Molson Coors to Buy Central and Eastern European Brewer StarBev
04/03/2012 – DENVER AND MONTREAL – Molson Coors Brewing Company (NYSE: TAP; TSX) today announced that it has signed a definitive agreement with StarBev L.P., owned by funds (“CVC Funds”) advised by CVC Capital Partners Limited (“CVC”) and StarBev management, to acquire StarBev for €2.65 billion ($3.54 billion).
StarBev is headquartered in Amsterdam, The Netherlands, and Prague, Czech Republic and operates nine breweries in Central and Eastern Europe (CEE). The company generated 2011 sales of approximately €0.7 billion and earnings before interest, taxes, depreciation and amortization (EBITDA) of €241 million. (The exchange rate today is 1 Euro Dollar equals $1.3321 U.S. dollars).
“The acquisition of StarBev fits squarely into Molson Coors’ strategy to increase our portfolio of premium brands and deepen our reach into growth markets around the world,” said Peter Swinburn, President and Chief Executive Officer of Molson Coors. “The Central and Eastern European beer market is attractive, with strong historical trends and upside potential as the region returns to its pre-economic-crisis growth rates.
“StarBev, as a market leader in the CEE region, provides Molson Coors with a great platform for growth and an excellent foundation from which to extend our key brands, such as Carling, into Central and Eastern Europe. Staropramen, StarBev’s international flagship brand, will also enhance our portfolio in some of our current and planned markets.”

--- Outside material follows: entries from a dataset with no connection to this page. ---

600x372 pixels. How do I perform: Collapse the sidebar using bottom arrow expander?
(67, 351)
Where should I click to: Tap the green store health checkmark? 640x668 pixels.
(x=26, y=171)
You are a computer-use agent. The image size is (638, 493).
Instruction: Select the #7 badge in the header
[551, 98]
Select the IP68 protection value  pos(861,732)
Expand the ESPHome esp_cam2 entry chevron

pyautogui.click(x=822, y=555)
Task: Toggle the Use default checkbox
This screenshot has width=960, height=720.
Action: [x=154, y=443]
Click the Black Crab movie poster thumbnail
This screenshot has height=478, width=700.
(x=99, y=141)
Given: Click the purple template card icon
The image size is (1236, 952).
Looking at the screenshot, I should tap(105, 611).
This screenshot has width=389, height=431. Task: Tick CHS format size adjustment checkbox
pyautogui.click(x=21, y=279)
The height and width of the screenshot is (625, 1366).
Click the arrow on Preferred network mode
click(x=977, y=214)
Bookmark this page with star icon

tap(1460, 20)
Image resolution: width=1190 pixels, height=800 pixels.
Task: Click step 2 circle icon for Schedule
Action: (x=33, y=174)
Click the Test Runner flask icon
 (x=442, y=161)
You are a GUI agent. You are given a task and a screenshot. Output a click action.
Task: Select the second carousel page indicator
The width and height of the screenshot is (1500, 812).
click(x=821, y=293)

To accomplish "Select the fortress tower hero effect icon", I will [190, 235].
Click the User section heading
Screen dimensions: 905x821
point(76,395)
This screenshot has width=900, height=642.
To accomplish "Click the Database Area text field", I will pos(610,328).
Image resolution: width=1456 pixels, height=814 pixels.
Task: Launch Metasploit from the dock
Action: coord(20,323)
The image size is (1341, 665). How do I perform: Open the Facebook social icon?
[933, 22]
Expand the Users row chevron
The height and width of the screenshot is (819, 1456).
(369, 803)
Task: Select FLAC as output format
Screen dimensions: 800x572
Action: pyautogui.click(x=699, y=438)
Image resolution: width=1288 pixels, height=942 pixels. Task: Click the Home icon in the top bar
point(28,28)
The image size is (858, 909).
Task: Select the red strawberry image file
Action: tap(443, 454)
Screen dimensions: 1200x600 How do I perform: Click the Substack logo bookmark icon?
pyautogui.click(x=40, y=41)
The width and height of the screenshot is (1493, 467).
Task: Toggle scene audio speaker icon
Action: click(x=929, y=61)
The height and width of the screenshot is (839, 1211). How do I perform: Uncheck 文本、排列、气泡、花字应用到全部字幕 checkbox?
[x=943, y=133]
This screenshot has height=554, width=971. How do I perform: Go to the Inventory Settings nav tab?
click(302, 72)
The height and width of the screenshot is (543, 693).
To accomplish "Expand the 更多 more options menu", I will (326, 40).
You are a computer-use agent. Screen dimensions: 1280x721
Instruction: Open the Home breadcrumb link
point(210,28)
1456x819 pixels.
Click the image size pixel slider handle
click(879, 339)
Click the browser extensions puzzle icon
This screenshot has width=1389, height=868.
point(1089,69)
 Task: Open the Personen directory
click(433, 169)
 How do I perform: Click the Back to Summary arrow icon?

StarBev, which employs approximately 4,100 people, has brewing operations in the Czech Republic, Serbia, Croatia, Romania, Bulgaria, Hungary, Montenegro and also sells its brands in Bosnia-Herzegovina and Slovakia. StarBev brews 13.3 million hectoliters annually and holds a top three market share position in each of its markets. Starbev’s portfolio of more than 20 brands includes local champions such as Borsodi, Kamenitza, Bergenbier, Ozusko, Jelen and Niksicko and also distributes brands such as Stella Artois, Beck’s, Hoegaarden, Lowenbrau and Leffe under license.
Following the acquisition, Molson Coors expects that significantly more of its revenue will come from growth and emerging markets. The CEE markets are expected to benefit from positive volume and per capita consumption trends over the long-term.
Mr. Swinburn continued, “Making targeted acquisitions that expand our global presence and drive shareholder value is a key pillar of our stated growth strategy. We are committed to being disciplined buyers. We believe this acquisition, which is financially compelling and meets all of our return on capital requirements, is consistent with these goals.”
Molson Coors expects the transaction to be accretive to earnings in the first full year of operations and to generate approximately $50 million of pre-tax operational synergies by 2015, primarily through production efficiencies, procurement, systems and related areas.
Mr. Swinburn concluded, “StarBev is a strong brewing operation with great brands, talented management and employees who will benefit from being part of a global, brand-led brewing company that can bring additional innovation and marketing expertise to their operations. We have very exciting plans for growing this business and its brands. We are impressed with StarBev’s operations and look forward to working with the StarBev team to capitalize on the great opportunities in their markets.”
Alain Beyens, CEO of StarBev said: “We are delighted to become part of one of the world’s largest brewers. It has been great to work with CVC as we have developed and grown this business over the last few years. Their support has enabled StarBev to become a leading innovator of world-class brands. I am convinced Molson Coors will take StarBev to the next level of development and growth.”
The transaction is subject to approval by certain European competition authorities and is expected to close in the second quarter of 2012. Following the close, StarBev will be operated as a separate business unit within Molson Coors and will remain headquartered in the Czech Republic.
Molson Coors has committed financing in place to complete the acquisition. At current foreign exchange rates, permanent financing is expected to consist of $3.0 billion in cash and debt, and an additional €500 million ($667 million) in convertible debt issued to the seller, which enables them to participate in future upside. Molson Coors expects to maintain investment grade ratings following the close of the transaction.
Morgan Stanley & Co. LLC acted as lead financial advisor to Molson Coors. Barclays Capital and Deutsche Bank Securities acted as co-financial advisors. Morgan Stanley Senior Funding, Inc. and Deutsche Bank Securities are providing committed debt financing for the transaction. Kirkland & Ellis LLP acted as legal advisor to Molson Coors.